If you have had success using the eight basic hints for dream recall, and once you start recording your dreams, Jeremy Taylor offers some advice on working with your own dreams:

  1. Make a written record of your dreams no matter what method you use to record them initially.
  2. When you record your dreams, do so in the present tense (reserving past tense for what is experienced as memory in the dream). Always make sure to note the date and the day of the week for each dream.
  3. Give your dreams titles after you write them down. This becomes crucial when you go back and review the dreams over months and years because the moment of picking a title is often a doorway into insight.
  4. Never forget that you are the only one who can know what meaning and significance your dreams can hold. The “tingle” or “aha” that you feel (or whatever you prefer to call it)–that inner knowledge that something seems true, strikes you as right–is the only reliable touchstone of dreamwork.
  5. However, the “tingle test” is only a positive test. Just because you don’t feel something doesn’t mean that an idea or experience is wrong–only that you need to take it into consideration. It is always possible that you are not prepared to acknowledge some aspect of the truth that your subconscious is presenting you with.
  6. Never put any limitations on the way you record or interact with your dreams. Prose writing isn’t the only way. You can use art, music, poetry, whatever seems to fit the context of your dream.
  7. That being the case, give expression to the images, energies and ideas of your dreams in as many ways as you would like to explore. In this way you will open up your dream to more of its meanings and insights and gifts for living.
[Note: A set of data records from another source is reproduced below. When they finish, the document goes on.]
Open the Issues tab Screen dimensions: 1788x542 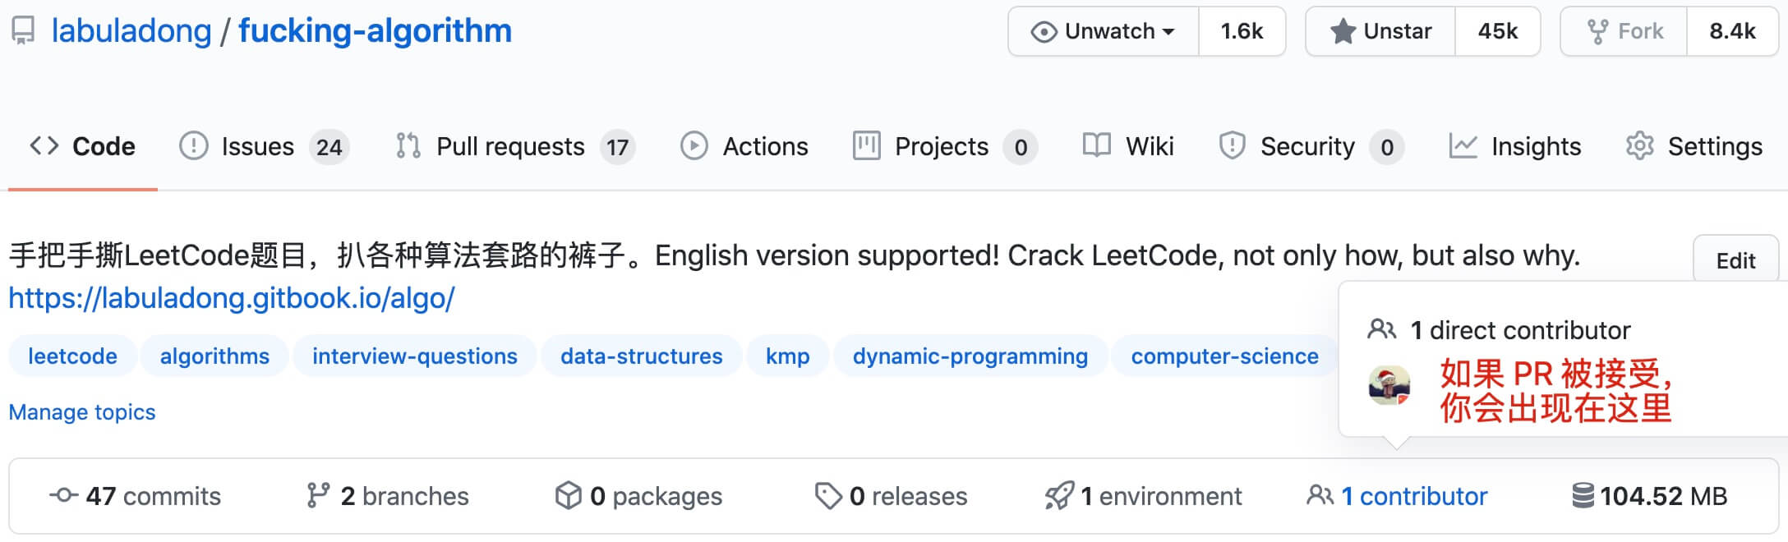[x=257, y=146]
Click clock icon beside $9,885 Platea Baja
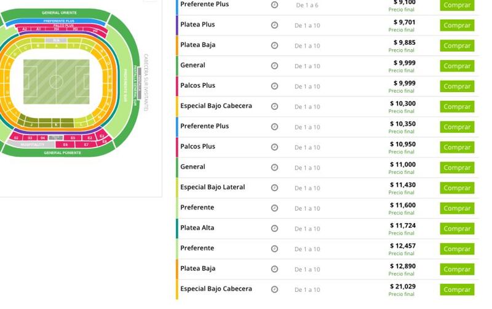 274,45
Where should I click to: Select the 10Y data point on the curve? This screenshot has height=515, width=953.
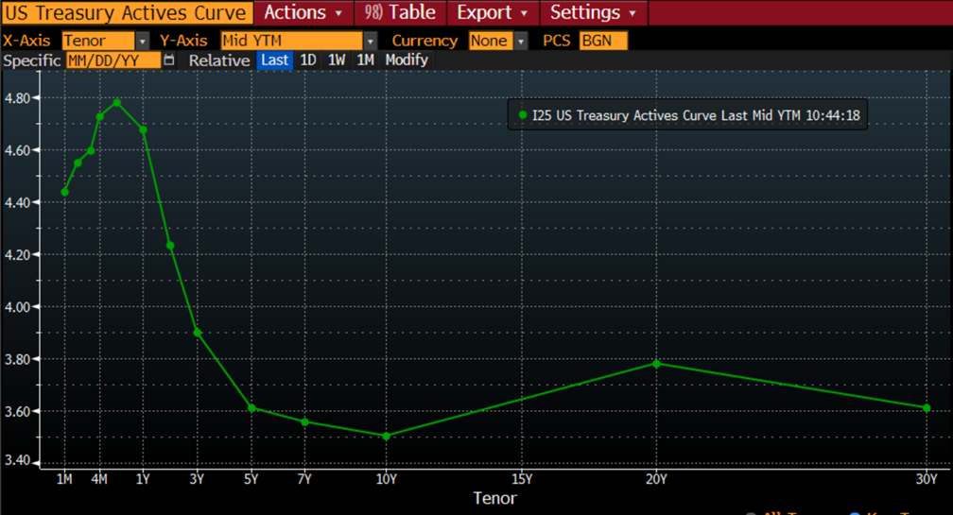coord(386,436)
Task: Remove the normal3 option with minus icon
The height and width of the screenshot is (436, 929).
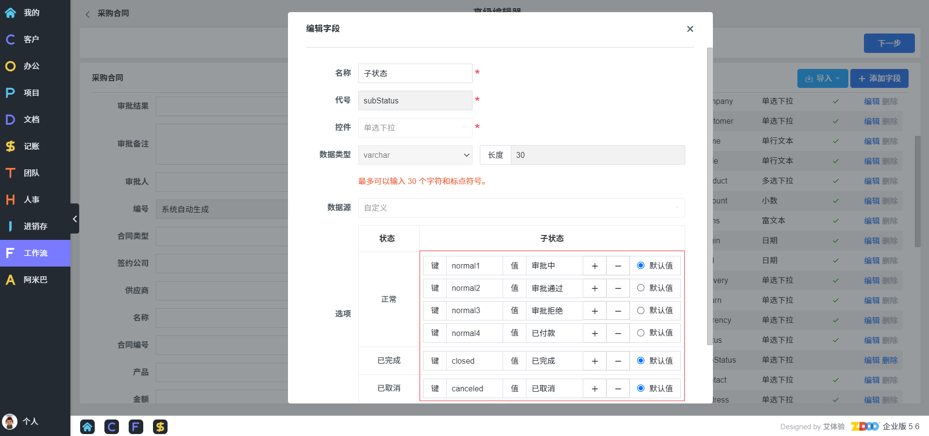Action: click(618, 311)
Cultivate whatever means of expression work best for you.
  8. Do not ignore dream fragments. Just because you can’t remember the entire dream doesn’t mean you won’t find meaning in just a piece of it. Often dream fragments are a condensed version of the meaning of your dream.
  9. Read, think, pay attention to the full range of your experience in each moment, and try to make sense out of it as whole, in pieces, any way you can.
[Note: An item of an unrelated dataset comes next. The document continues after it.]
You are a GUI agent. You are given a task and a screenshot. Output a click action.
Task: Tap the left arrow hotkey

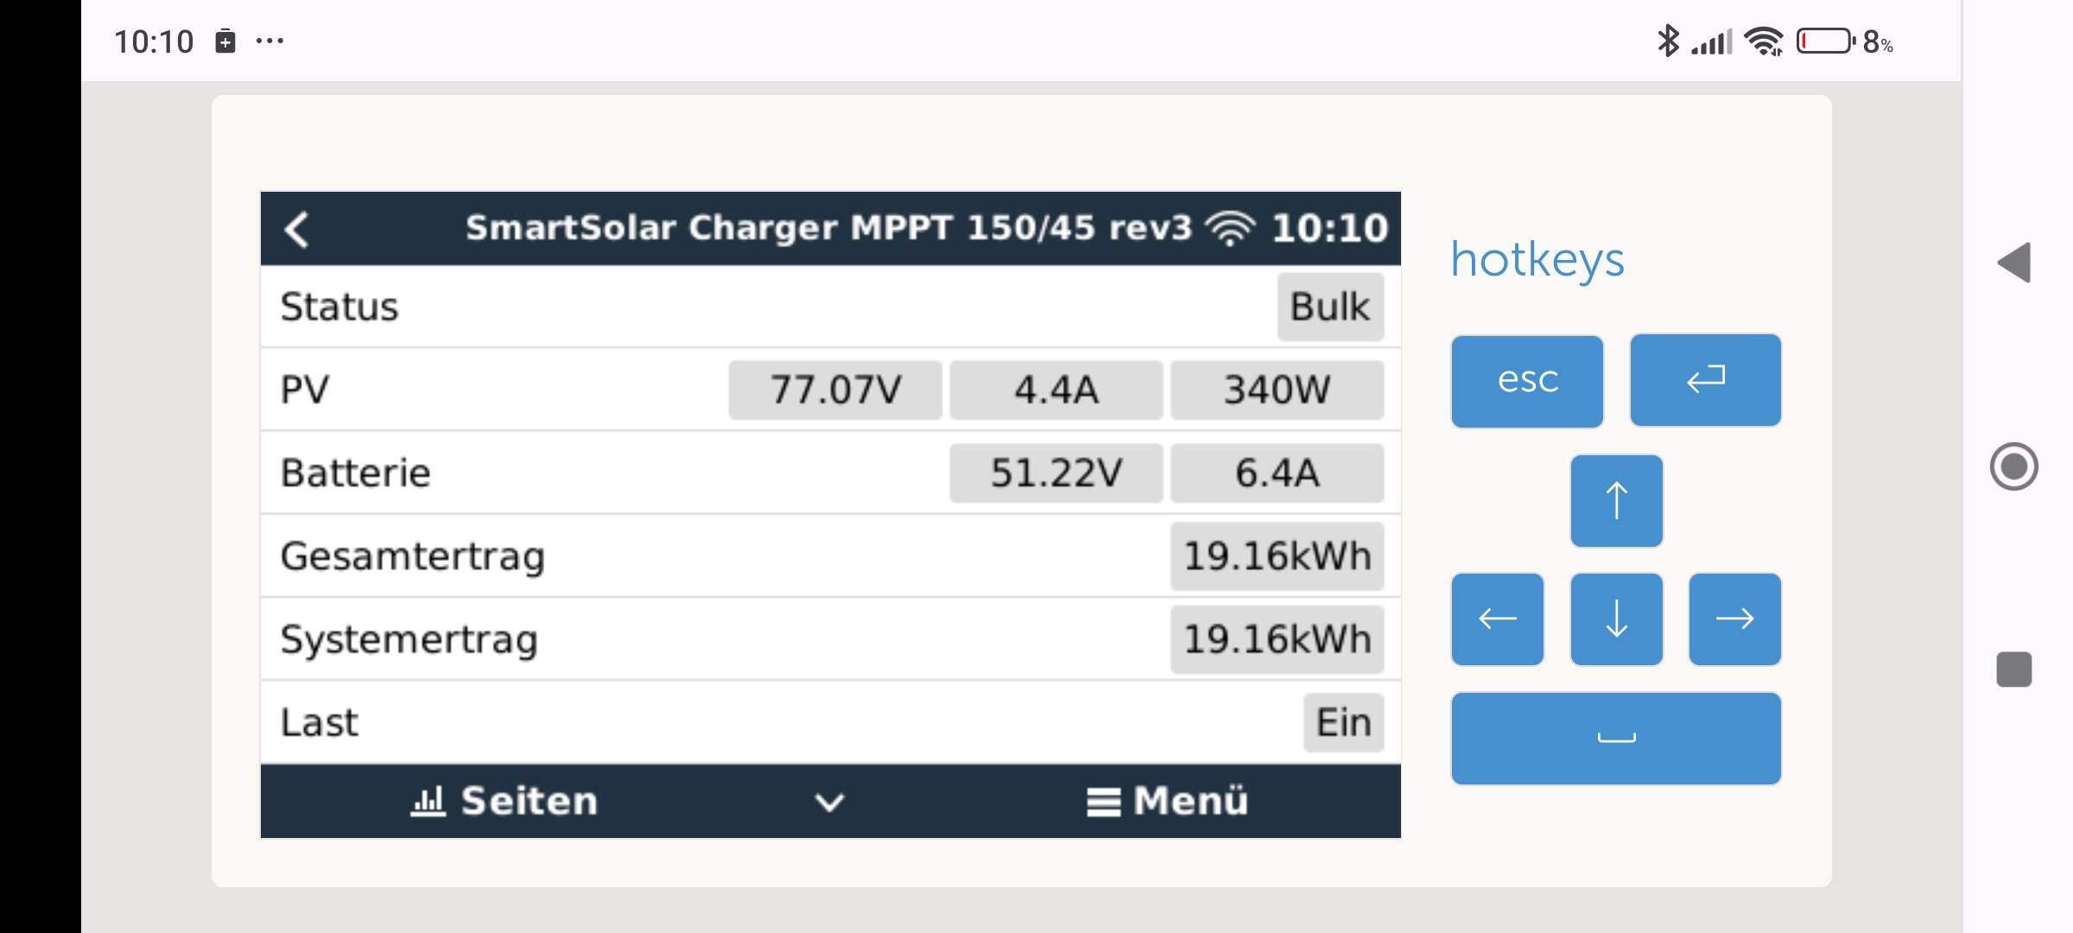(1498, 619)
  10. Every dream has many meanings and many levels of meaning so don’t get too caught up in the first or even second set of “tingles” you might experience. Try to see the whole range of meanings.
  11. Remember that every one else is in the same boat, dream wise. We all have multiple layers to our dreams.
  12. And, because of this it is important to love our enemies–we share one planet on the outside, one archetypal drama on the inside.
  13. Re-experience your dreams in as vivid imagination as possible. Re-experience it from the different points of views of the different characters and figures within the dream. Write these imaginings down and re-read them. Imagine different ways your dreams may have continued had you not awakened.
  14. Take the time to make the journals where you record your dreams visually interesting. The more you honor and welcome your dreams, the more likely they are to provide you with insights. In addition, how you decorate your journal now can give you great insight later into where you were at that particular time in your life.
  15. Go back and look over all your dreams periodically. Keep an open mind for patterns and directions of development. This work can be greatly facilitated by keeping a second journal in which you keep your dream titles on one page with dates and page references and a list of significant events in waking life on the opposite page.
  16. If you practice any formal meditative practice in waking life see if you can’t translate that to dream life as well.
  17. Share your dreams with people you care about and ask them about their dreams.